> [Exercise data]

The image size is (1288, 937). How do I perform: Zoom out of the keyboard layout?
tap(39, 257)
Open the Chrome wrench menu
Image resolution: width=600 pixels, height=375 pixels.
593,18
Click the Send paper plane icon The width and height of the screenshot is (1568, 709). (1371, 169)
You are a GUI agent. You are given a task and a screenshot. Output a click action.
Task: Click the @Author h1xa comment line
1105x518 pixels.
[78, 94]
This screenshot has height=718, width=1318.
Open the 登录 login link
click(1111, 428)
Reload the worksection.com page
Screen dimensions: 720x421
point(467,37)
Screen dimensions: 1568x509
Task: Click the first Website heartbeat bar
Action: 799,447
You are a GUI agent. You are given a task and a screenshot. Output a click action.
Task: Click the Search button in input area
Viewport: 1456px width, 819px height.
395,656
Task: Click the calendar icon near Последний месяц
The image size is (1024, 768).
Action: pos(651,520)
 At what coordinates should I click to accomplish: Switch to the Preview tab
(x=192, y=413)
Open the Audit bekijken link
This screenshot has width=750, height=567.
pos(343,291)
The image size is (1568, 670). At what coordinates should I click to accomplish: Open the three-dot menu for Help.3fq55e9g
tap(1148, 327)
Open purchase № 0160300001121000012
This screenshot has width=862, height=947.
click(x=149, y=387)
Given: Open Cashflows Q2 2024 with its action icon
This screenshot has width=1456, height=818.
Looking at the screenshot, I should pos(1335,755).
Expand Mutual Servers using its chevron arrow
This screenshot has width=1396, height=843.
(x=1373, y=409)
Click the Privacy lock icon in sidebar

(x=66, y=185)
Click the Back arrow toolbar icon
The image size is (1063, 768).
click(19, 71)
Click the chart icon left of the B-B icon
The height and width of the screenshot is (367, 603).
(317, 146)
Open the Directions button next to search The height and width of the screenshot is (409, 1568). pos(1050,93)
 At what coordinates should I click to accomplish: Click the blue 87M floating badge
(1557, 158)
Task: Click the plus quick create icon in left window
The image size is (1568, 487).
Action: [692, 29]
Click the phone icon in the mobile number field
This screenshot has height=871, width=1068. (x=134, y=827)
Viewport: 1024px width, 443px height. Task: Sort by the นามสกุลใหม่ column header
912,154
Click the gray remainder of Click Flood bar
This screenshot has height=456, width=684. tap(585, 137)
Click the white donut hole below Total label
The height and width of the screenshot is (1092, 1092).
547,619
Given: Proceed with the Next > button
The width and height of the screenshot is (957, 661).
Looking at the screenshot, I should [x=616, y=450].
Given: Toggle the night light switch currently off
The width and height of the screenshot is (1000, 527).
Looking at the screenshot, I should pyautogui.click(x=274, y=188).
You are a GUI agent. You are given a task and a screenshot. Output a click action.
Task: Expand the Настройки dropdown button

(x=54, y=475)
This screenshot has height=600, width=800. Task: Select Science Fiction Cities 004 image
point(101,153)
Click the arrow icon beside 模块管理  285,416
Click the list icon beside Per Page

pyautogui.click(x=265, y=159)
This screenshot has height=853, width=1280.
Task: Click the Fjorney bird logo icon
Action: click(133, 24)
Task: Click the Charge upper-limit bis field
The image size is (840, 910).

> [Instructions for the task] Every entry should be printed again exactly as written.

> [Answer to this exercise]
The image size is (1288, 937). How do I perform: Zoom out of the keyboard layout?
tap(39, 257)
Open the Chrome wrench menu
Image resolution: width=600 pixels, height=375 pixels.
593,18
Click the Send paper plane icon The width and height of the screenshot is (1568, 709). (1371, 169)
You are a GUI agent. You are given a task and a screenshot. Output a click action.
Task: Click the @Author h1xa comment line
1105x518 pixels.
[78, 94]
This screenshot has height=718, width=1318.
Open the 登录 login link
click(1111, 428)
Reload the worksection.com page
Screen dimensions: 720x421
point(467,37)
Screen dimensions: 1568x509
Task: Click the first Website heartbeat bar
Action: 799,447
You are a GUI agent. You are given a task and a screenshot. Output a click action.
Task: Click the Search button in input area
Viewport: 1456px width, 819px height.
395,656
Task: Click the calendar icon near Последний месяц
The image size is (1024, 768).
Action: pos(651,520)
 At what coordinates should I click to accomplish: Switch to the Preview tab
(x=192, y=413)
Open the Audit bekijken link
This screenshot has width=750, height=567.
pos(343,291)
The image size is (1568, 670). At what coordinates should I click to accomplish: Open the three-dot menu for Help.3fq55e9g
tap(1148, 327)
Open purchase № 0160300001121000012
This screenshot has width=862, height=947.
click(x=149, y=387)
Given: Open Cashflows Q2 2024 with its action icon
This screenshot has width=1456, height=818.
Looking at the screenshot, I should pos(1335,755).
Expand Mutual Servers using its chevron arrow
This screenshot has width=1396, height=843.
(x=1373, y=409)
Click the Privacy lock icon in sidebar

(x=66, y=185)
Click the Back arrow toolbar icon
The image size is (1063, 768).
click(19, 71)
Click the chart icon left of the B-B icon
The height and width of the screenshot is (367, 603).
(317, 146)
Open the Directions button next to search The height and width of the screenshot is (409, 1568). pos(1050,93)
 At what coordinates should I click to accomplish: Click the blue 87M floating badge
(1557, 158)
Task: Click the plus quick create icon in left window
The image size is (1568, 487).
Action: [692, 29]
Click the phone icon in the mobile number field
This screenshot has height=871, width=1068. (x=134, y=827)
Viewport: 1024px width, 443px height. Task: Sort by the นามสกุลใหม่ column header
912,154
Click the gray remainder of Click Flood bar
This screenshot has height=456, width=684. tap(585, 137)
Click the white donut hole below Total label
The height and width of the screenshot is (1092, 1092).
547,619
Given: Proceed with the Next > button
The width and height of the screenshot is (957, 661).
Looking at the screenshot, I should [x=616, y=450].
Given: Toggle the night light switch currently off
The width and height of the screenshot is (1000, 527).
Looking at the screenshot, I should pyautogui.click(x=274, y=188).
You are a GUI agent. You are given a task and a screenshot. Output a click action.
Task: Expand the Настройки dropdown button

(x=54, y=475)
This screenshot has height=600, width=800. Task: Select Science Fiction Cities 004 image
point(101,153)
Click the arrow icon beside 模块管理  285,416
Click the list icon beside Per Page

pyautogui.click(x=265, y=159)
This screenshot has height=853, width=1280.
Task: Click the Fjorney bird logo icon
Action: click(133, 24)
Task: Click the Charge upper-limit bis field
The image size is (840, 910).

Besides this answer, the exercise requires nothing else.